Militer Myanmar, yang didukung oleh massa Buddha, melancarkan kampanye brutal di Negara Bagian Rakhine, membunuh ribuan warga Rohingya pribumi, membakar seluruh desa, dan memaksa lebih dari 700.000 orang melarikan diri ke Bangladesh, serta melakukan perjalanan berbahaya ke Indonesia dan Malaysia.
Perserikatan Bangsa-Bangsa kemudian menyebut serangan tahun 2017 itu sebagai “contoh buku teks pembersihan etnis.” Kelompok-kelompok hak asasi manusia menggunakan istilah yang lebih tegas: genosida.
Mengenang malam ketika ia dan keluarganya melarikan diri dari rumah mereka pada 25 Agustus 2017, keluarga Lucky awalnya berpikir mereka bisa bersembunyi di hutan selama beberapa hari, seperti yang pernah mereka lakukan sebelumnya, lalu kembali.
“Kami pikir orang-orang hanya akan bersembunyi di sekitar dan kami akan kembali ke rumah setelah satu atau dua hari,” katanya. “Karena ini adalah sesuatu yang sering kami alami di Negara Bagian Rakhine.”
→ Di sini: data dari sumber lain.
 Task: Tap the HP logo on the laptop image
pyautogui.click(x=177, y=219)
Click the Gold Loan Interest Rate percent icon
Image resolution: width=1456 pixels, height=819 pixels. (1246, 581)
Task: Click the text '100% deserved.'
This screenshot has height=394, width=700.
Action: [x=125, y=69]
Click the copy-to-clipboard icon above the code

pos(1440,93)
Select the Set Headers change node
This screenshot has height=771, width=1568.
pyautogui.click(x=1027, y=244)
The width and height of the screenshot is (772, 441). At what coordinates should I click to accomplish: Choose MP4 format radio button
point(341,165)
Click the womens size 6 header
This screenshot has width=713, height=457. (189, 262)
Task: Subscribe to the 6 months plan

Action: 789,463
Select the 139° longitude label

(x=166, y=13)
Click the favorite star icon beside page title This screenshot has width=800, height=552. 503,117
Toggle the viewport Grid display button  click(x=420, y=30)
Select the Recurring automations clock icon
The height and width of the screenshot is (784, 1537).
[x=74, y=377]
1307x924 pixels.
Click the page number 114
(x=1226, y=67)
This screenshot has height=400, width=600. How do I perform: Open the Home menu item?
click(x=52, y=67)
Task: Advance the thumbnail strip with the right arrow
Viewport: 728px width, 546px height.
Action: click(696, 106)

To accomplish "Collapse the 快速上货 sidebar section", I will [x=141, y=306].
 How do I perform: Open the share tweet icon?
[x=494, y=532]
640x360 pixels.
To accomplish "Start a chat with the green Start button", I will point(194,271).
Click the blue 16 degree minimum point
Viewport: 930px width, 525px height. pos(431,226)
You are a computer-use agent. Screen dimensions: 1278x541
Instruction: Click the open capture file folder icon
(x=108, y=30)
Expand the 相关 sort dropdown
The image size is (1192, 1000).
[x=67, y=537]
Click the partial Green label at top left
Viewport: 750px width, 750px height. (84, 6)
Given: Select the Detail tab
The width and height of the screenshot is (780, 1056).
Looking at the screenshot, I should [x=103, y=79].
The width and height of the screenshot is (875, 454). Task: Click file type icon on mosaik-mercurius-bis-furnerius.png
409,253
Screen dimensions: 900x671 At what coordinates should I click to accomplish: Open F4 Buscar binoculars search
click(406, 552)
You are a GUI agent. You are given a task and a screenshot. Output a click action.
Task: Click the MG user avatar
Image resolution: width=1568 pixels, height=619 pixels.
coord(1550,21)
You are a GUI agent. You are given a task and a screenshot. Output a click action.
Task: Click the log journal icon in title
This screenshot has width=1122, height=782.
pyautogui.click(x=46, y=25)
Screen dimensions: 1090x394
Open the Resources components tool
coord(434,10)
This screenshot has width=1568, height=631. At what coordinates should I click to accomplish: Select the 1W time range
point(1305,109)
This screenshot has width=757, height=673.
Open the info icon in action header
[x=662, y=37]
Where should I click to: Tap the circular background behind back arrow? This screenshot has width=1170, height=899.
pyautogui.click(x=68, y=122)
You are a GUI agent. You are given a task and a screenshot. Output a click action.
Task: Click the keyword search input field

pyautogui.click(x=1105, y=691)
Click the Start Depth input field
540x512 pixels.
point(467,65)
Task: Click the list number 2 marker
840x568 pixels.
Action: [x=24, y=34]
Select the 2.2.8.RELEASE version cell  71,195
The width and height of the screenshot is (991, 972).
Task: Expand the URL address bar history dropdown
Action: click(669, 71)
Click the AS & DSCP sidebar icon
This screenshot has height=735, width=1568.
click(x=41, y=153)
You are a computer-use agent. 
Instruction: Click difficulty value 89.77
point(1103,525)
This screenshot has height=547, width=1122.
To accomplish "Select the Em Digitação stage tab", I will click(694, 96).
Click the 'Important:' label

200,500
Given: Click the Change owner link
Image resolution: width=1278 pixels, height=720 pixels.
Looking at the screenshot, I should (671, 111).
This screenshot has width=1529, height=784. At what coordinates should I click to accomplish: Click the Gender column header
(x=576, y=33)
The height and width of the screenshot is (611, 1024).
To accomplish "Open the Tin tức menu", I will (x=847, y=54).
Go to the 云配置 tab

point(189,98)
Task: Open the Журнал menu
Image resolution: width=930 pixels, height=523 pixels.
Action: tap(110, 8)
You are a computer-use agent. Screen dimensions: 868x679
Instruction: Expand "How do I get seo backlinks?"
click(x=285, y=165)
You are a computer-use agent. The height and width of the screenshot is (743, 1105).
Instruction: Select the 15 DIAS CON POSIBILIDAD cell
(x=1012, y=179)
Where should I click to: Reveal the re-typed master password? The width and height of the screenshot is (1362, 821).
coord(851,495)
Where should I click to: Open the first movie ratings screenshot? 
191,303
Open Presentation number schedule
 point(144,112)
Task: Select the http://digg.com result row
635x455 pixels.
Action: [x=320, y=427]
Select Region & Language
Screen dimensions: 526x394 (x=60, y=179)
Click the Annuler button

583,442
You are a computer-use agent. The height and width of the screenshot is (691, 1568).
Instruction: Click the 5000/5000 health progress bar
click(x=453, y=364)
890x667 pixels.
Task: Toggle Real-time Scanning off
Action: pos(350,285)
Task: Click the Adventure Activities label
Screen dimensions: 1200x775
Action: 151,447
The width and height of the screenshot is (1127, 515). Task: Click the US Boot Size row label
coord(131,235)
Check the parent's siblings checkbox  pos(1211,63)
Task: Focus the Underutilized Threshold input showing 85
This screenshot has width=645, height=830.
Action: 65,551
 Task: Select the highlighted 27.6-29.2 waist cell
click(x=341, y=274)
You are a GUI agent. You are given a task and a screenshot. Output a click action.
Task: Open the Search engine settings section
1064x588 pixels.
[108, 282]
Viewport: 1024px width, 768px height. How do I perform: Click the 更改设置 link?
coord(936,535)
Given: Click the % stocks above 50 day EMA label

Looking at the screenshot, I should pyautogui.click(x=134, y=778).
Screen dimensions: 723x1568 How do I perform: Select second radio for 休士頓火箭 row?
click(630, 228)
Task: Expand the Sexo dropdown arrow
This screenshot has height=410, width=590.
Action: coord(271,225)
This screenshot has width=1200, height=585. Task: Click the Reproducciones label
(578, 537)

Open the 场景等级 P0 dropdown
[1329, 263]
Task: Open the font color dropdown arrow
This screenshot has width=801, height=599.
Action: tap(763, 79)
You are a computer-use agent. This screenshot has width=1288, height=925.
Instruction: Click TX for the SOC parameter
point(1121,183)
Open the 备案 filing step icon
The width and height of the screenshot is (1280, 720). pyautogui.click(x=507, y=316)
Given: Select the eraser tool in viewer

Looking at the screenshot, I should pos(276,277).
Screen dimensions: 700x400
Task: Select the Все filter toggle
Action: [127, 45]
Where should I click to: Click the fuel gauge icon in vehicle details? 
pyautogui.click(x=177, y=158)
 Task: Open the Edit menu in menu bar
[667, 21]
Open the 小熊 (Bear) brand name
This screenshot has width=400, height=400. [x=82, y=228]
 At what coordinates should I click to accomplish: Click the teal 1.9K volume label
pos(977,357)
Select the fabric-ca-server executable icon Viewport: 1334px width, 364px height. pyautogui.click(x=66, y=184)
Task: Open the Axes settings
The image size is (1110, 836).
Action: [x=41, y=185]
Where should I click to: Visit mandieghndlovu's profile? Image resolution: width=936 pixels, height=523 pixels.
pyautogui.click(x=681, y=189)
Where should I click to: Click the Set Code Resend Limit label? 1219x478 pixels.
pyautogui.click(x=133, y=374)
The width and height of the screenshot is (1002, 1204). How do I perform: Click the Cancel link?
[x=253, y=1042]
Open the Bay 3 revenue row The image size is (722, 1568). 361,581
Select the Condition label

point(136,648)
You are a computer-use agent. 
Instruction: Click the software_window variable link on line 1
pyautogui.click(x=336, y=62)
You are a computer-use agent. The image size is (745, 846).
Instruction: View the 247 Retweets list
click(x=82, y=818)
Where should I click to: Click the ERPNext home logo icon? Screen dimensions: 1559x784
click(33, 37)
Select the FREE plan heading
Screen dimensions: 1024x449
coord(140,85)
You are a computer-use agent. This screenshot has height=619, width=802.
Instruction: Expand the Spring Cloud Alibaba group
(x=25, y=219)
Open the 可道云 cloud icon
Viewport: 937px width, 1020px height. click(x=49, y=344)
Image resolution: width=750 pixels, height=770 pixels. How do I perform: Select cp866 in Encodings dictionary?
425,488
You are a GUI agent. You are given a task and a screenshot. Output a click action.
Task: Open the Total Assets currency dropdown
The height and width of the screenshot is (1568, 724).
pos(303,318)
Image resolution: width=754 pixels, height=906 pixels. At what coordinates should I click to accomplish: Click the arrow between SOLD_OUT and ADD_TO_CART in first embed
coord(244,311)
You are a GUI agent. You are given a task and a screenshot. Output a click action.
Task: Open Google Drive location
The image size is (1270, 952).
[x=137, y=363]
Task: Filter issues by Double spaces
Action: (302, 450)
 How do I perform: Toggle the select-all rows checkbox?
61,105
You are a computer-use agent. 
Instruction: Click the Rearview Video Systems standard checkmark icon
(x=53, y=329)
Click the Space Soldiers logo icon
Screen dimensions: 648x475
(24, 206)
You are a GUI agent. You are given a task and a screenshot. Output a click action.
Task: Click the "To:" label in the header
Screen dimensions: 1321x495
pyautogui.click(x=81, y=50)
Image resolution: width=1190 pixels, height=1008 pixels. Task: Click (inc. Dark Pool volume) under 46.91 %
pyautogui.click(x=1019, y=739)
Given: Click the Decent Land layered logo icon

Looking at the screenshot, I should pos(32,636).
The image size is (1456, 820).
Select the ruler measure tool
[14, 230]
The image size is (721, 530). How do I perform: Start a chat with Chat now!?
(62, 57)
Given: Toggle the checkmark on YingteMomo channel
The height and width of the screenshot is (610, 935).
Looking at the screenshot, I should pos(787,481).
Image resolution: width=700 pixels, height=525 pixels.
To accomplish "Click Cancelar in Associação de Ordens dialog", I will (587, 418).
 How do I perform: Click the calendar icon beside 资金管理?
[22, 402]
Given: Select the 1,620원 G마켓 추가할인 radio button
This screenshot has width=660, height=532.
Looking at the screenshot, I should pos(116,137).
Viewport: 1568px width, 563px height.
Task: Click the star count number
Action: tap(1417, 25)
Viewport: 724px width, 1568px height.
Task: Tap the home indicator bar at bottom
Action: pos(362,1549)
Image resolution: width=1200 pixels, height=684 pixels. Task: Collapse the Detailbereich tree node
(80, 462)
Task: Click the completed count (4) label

Namun, mereka berjalan selama tujuh hari di bawah hujan, mengikuti kelompok warga desa yang bergerak lambat menuju perbatasan Bangladesh. Perjalanan itu sangat lambat karena hanya satu orang yang bisa melintasi perbatasan pada satu waktu. Mereka harus menunggu hingga pukul tiga pagi, saat tentara dan pejabat tertidur, untuk menyelinap dengan tenang.
“Butuh hampir tiga bulan bagi kami untuk menetap, menemukan tempat berlindung sendiri, dan kemudian menerima jatah makanan dari Program Pangan Dunia,” katanya.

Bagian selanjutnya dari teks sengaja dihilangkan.